> **ACTIVITY**
The lines needed are those below that contain the word "computer"; copy each one.

Collected data entries

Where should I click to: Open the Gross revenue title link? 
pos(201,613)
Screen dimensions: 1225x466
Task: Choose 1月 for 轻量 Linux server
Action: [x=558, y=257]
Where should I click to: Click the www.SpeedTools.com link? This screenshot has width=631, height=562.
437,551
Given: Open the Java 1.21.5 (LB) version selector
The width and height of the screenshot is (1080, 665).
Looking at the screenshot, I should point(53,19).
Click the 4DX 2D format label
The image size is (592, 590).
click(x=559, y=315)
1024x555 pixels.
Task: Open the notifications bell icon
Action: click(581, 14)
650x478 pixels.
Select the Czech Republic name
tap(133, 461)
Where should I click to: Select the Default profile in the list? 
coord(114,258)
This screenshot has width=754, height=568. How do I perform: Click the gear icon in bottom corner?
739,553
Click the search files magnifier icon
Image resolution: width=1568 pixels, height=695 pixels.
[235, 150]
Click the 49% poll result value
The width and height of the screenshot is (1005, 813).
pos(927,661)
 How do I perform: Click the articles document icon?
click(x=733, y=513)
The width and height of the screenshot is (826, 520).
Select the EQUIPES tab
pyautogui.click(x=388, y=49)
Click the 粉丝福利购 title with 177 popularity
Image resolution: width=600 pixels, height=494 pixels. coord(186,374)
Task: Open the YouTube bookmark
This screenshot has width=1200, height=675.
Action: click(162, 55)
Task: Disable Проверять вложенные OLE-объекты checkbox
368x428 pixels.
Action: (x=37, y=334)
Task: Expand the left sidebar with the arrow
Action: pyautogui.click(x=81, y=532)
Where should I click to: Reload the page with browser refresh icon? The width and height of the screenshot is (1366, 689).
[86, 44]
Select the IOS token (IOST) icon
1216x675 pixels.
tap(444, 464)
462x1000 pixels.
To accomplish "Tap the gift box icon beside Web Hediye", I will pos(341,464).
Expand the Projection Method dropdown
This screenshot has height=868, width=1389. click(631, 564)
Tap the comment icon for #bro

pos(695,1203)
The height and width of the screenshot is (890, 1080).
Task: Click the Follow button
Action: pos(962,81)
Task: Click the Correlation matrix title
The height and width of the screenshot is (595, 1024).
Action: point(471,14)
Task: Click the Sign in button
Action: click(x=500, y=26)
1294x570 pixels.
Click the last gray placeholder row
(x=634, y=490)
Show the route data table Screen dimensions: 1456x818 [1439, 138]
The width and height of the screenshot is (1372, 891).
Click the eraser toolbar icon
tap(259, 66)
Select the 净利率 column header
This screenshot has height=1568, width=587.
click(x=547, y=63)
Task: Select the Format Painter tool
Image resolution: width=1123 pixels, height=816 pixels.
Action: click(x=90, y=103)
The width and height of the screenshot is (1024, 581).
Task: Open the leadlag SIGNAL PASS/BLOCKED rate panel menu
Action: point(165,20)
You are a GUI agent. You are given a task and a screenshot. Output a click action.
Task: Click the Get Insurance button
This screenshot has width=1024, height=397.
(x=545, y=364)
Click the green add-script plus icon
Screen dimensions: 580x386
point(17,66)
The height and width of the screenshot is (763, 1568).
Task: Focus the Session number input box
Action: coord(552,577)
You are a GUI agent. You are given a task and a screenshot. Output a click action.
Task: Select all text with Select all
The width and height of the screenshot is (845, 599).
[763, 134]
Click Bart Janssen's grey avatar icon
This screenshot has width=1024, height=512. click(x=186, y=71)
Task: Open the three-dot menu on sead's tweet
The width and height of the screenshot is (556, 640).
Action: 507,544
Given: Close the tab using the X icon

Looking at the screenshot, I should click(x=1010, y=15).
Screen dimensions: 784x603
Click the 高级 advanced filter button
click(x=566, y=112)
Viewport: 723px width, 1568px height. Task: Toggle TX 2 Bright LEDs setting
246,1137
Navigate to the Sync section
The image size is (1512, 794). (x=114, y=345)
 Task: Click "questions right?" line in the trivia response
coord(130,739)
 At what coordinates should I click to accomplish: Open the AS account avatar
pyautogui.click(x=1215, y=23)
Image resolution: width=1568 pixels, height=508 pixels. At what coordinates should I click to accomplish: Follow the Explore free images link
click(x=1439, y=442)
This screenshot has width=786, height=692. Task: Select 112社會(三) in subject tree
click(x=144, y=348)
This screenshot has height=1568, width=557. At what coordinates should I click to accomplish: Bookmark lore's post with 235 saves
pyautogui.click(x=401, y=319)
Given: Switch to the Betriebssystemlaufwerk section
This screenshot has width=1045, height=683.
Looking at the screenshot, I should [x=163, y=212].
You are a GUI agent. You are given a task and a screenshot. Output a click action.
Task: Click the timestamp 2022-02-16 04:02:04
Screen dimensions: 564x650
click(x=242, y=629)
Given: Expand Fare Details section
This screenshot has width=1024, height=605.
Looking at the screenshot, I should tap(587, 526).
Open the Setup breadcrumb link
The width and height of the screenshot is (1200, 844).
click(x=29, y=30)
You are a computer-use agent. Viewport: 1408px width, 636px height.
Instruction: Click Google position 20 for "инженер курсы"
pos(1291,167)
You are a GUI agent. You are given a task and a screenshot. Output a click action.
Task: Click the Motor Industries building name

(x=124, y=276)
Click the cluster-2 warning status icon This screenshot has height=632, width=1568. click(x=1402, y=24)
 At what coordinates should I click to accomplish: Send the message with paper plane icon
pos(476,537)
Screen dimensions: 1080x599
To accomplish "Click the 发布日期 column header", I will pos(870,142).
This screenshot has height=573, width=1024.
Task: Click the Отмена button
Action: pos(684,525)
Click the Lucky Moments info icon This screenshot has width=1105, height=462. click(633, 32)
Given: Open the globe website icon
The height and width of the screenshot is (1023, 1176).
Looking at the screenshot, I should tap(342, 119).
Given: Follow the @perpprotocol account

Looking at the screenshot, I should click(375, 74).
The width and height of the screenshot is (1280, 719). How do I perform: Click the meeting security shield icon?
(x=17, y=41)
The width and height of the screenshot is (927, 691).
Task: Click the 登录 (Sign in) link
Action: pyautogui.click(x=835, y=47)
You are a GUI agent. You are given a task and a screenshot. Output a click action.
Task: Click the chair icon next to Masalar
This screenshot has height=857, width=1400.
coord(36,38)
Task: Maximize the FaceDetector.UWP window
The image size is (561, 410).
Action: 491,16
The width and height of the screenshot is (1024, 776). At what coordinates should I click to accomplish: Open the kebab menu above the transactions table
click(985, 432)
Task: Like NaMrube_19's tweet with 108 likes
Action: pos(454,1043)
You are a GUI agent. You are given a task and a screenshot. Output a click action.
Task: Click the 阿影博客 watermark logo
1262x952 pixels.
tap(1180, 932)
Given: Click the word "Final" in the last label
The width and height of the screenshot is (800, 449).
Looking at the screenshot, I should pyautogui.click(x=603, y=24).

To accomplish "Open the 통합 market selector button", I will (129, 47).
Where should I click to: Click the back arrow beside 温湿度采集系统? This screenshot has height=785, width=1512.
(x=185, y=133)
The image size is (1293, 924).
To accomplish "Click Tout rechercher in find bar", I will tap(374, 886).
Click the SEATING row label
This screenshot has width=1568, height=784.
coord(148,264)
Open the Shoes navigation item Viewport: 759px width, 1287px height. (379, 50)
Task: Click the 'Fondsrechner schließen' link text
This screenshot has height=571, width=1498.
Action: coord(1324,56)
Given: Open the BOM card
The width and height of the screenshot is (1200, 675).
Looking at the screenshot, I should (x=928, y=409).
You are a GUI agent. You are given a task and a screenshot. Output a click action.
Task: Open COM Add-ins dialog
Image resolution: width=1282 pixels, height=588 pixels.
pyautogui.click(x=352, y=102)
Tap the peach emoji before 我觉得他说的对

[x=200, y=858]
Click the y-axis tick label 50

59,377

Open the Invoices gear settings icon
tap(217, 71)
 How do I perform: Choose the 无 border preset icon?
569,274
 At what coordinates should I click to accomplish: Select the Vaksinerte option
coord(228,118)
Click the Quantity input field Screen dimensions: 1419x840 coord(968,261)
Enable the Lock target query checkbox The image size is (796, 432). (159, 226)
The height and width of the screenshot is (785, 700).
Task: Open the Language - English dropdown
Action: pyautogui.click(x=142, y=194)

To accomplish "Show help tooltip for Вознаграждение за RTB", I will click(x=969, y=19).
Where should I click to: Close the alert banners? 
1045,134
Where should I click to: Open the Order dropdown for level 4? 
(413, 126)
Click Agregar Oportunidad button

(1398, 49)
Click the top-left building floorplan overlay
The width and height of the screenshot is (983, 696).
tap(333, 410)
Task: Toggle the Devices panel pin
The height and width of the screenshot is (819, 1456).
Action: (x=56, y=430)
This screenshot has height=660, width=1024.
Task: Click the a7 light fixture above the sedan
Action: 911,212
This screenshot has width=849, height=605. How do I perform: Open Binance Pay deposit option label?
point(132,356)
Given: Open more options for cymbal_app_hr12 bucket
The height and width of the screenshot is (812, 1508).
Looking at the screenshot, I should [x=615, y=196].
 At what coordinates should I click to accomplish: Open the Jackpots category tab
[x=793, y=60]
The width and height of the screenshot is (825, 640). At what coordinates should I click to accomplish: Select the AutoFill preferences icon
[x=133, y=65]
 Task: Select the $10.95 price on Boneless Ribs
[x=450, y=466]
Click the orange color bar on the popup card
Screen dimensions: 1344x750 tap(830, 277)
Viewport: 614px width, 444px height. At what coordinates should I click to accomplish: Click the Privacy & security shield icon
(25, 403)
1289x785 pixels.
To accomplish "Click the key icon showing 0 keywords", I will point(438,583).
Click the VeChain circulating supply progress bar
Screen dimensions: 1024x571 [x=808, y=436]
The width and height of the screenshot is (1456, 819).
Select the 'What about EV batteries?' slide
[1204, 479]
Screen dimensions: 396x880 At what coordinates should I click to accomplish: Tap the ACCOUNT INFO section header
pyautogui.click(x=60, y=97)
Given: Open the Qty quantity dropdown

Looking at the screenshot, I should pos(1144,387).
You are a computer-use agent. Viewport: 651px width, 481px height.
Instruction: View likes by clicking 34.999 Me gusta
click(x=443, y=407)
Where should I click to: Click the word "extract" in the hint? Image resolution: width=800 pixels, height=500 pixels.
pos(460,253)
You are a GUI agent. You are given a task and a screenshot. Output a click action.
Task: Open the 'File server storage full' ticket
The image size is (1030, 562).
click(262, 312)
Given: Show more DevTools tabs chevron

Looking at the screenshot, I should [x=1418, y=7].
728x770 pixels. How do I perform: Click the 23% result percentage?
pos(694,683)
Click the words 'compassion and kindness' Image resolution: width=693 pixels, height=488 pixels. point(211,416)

> **THE ANSWER**
You are a computer-use agent. Viewport: 1408px width, 636px height.
You are a computer-use agent. Viewport: 651px width, 481px height.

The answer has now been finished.